First blog entry. As I wasn’t really sure how to break the ice I thought I’d focus on a topic that I was clearly a world expert in, i.e. myself! Here, I write about why I ended up choosing science as a career, in particular chemistry. In my next entry I’ll write about my Ph.D. and after.
It was obvious I was always going to do Science for a career. One, I was good at it and two, my Dad taught physics at my school so naturally I’d end up doing science when I left (and probably be a teacher as well…). In fact, I wasn’t hugely interested in the subject outside school and I preferred reading about history, politics or music, or Discworld. I even dropped maths at A-level and took English literature (much to my Mum’s shock at the time) and had visions of doing ancient history or philosophy at University. Why did I change my mind and end up doing chemistry at Nottingham? Well, on a university open day I discovered that chemistry at university is a little bit more impressive than chemistry at school (as good as my school and chemistry teachers were).
So that was that. What was studying chemistry like? Challenging, enjoyable, frustrating, rewarding, boring. All of the above. The biggest annoyance for any science student is seeing their arts friends swan around with four hours of lectures a week. (On the flip side, a history student friend of mine told me how he felt his student fees went to pay for just a library card and the rest to subsidise me!). However, I always felt that chemistry students often took the “work hard, play hard” idea to heart, whereas some arts students struggled to get out of their dressing gowns. But back to why I was at University, my studies. There are two particular concepts that I picked up at Nottingham which have helped shape my approach to science and research.

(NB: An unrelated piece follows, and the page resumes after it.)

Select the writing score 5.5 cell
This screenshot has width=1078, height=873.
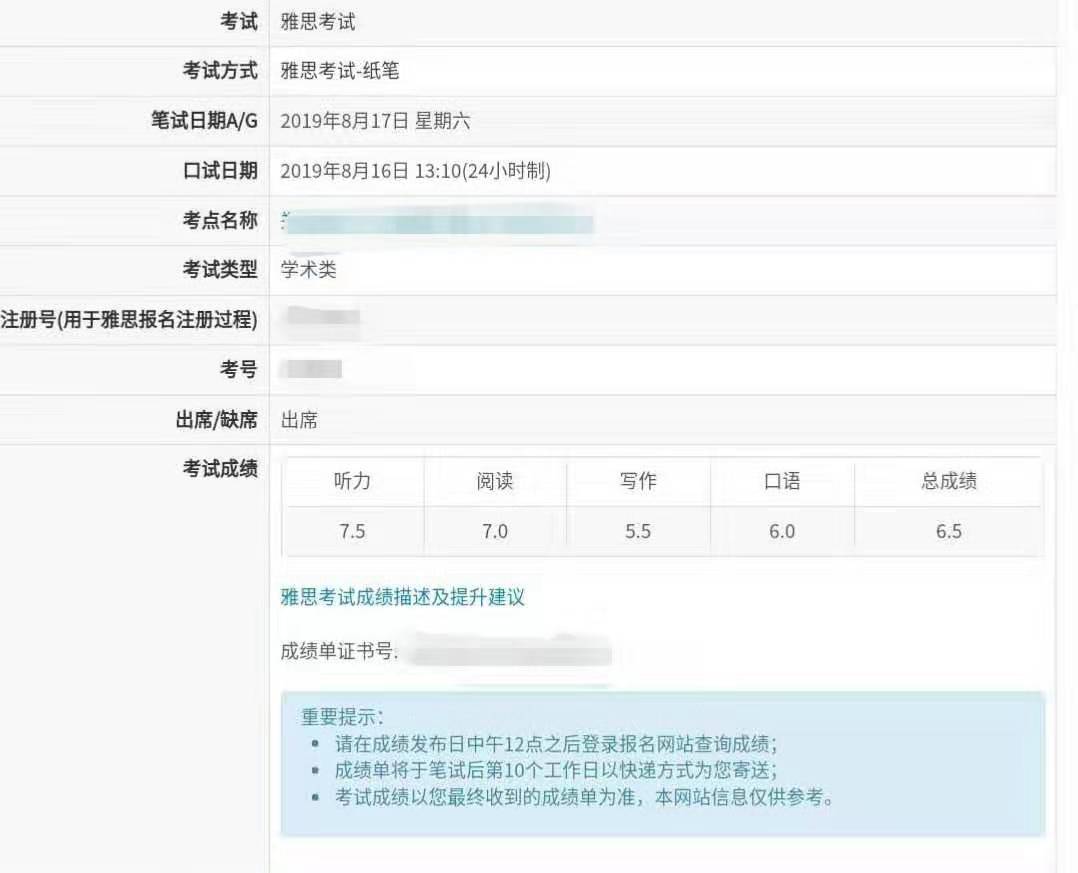(638, 532)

Firstly, at my UCAS interview I went into Neil Champness’ office expecting to be grilled about moles or electrons or some other standard UCAS fair. Instead, he asked something along the lines of:
“You’re in your Hall bar in the first week at University, and someone asks you what you’re studying. You tell them chemistry and they start to have a go at you, informing you how chemistry has caused so much damage and pollution in the world. How do you respond?”

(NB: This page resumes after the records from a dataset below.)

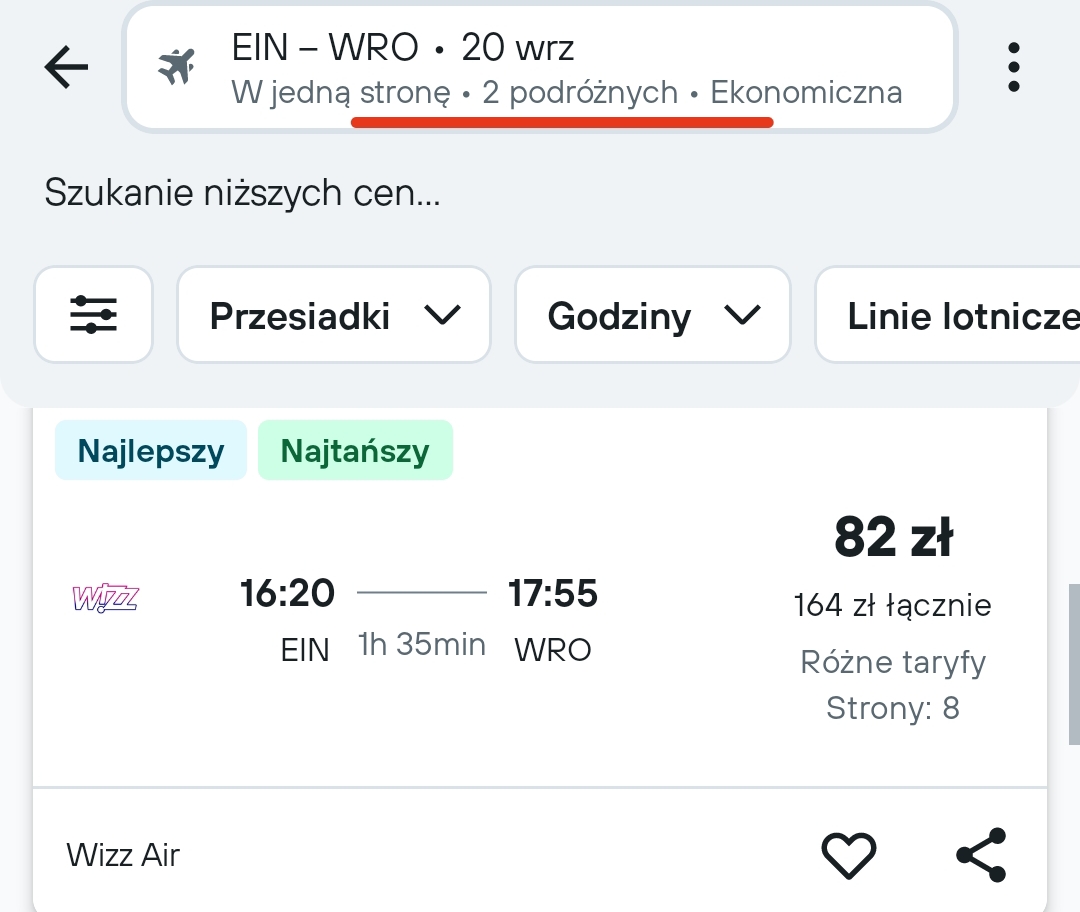Save flight with the heart icon
Viewport: 1080px width, 912px height.
click(849, 855)
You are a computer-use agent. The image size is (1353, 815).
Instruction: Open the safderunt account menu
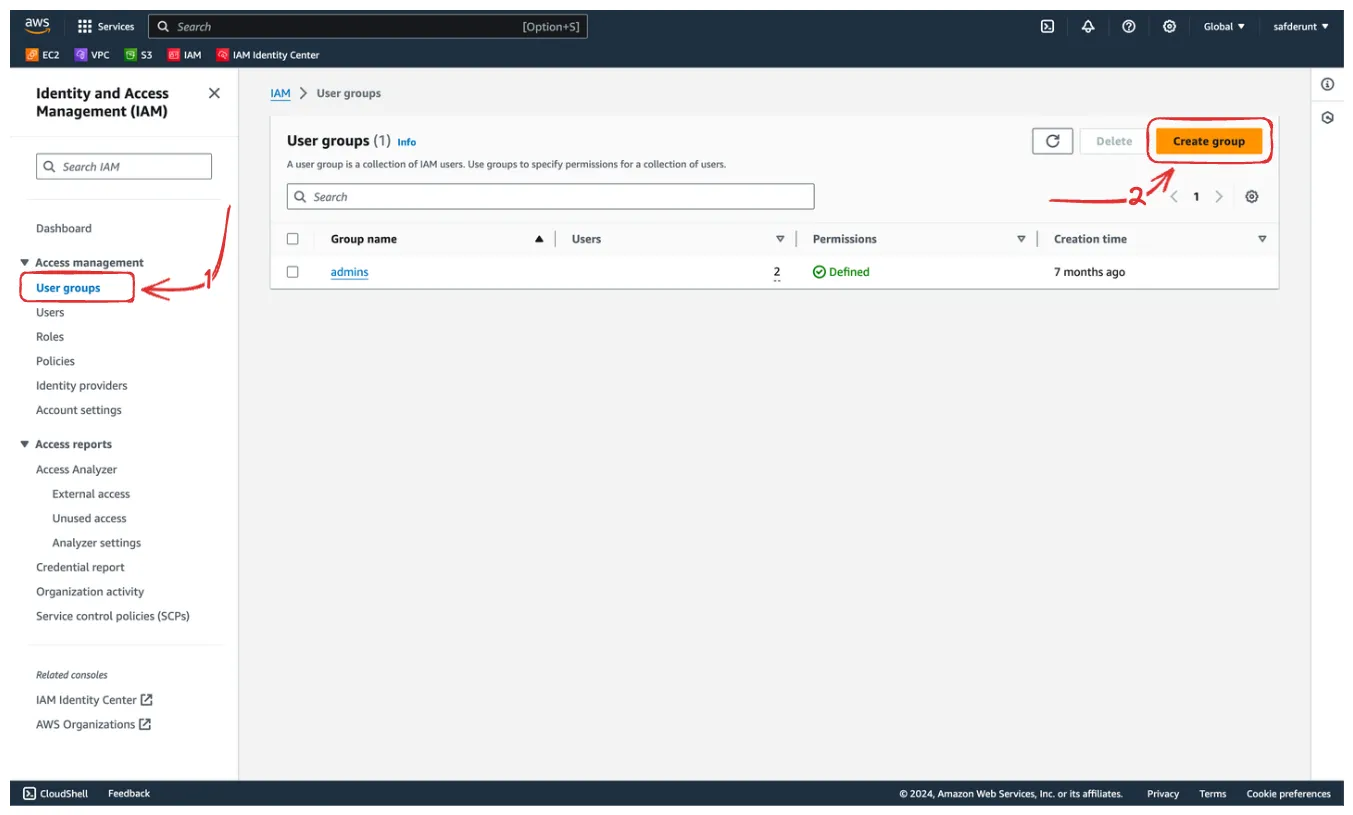click(1301, 27)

A little taken aback I think I still managed a reasonable response about how its not chemistry that causes pollution but the people misusing it, and that it was actually chemistry that could find solutions to environmental problems. Ten years on, the question and message behind it are as important now as then. “Chemophobia” is still prevalent and there is plenty of discussion about how science can engage and inform politics and the public. I think what stuck with me is that its not always what science does but what its perceived to be doing that matters.

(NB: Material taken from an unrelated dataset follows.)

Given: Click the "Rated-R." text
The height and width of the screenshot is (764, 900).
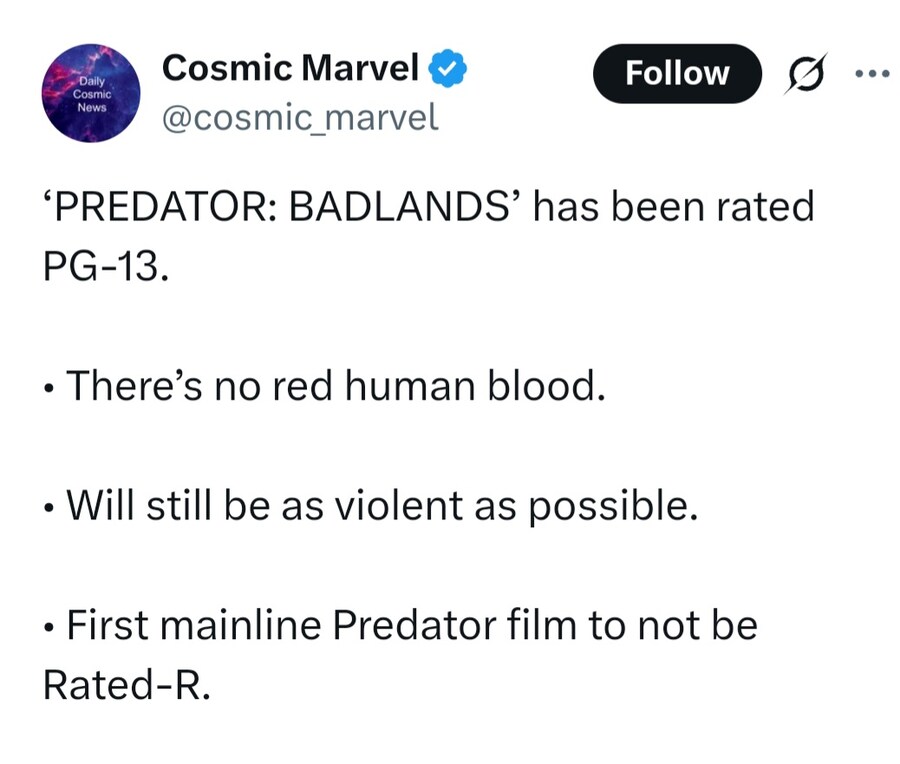Looking at the screenshot, I should (126, 686).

Taking chemistry at Nottingham gave me the chance to study Green Chemistry under Martyn Poliakoff. At the time Green Chemistry was born, I’m sure widespread industrial acceptance of the 12 Principles, or E-factor may have seemed unrealistic but now its becoming increasingly mainstream. Of all the courses I took, it was learning about Green Chemistry that has been most influential on me. Showing that “worthy” ideals can exist in a discipline so often focused on the practical was important and helped crystallise my own feelings about sustainability and the environment into genuine career aspirations. However, at this point it was not clear that I would pursue research as a career beyond my graduation.